So, what is it? Why should a non-technical, non-wreck penetrating recreational diver give money to GUE?
You know, it's my personal opinion that this is precisely the diver for whom GUE has something more valuable to offer than the organization probably offers to their technical students.
As I have said before, and will continue to say, Fundies is the only class I know of where you can go, anywhere in the world, and KNOW you will get good, clear instruction about dive and gas planning and decompression for recreational divers. You'll work on buoyancy and trim to a high standard, do emergency skills in midwater, learn to shoot a bag, and get buddy awareness pounded into you. You can count on getting all of those things in any Fundies class.
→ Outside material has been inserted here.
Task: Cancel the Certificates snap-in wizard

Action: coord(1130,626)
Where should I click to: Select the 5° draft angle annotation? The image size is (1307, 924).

I don't know where else you can send a purely recreational diver and be SURE you will get them and that they will be taught well.
We definitely have non-GUE instructors on this board who will teach you all of those things, and to a good standard. They're scattered here and there, and if a student is within reach of one of them, he probably has no need at all to take a GUE class. We're lucky in Seattle, because we have several non-GUE instructors who teach like this, but we also have an awful lot who don't. When my husband, who is almost through the PADI divemaster course, comes home and shakes his head about how little he is expected to know and do in the class (and he loathes GUE, btw) it makes me even MORE grateful for having had the good luck to get sent somewhere where I was expected to learn more and do more.
If one of the other agencies put together a class that taught the things Fundies teaches, to the standard Fundies does, and didn't require the equipment standardization that GUE does, I'd be trumpeting the virtues of that class. But it doesn't exist.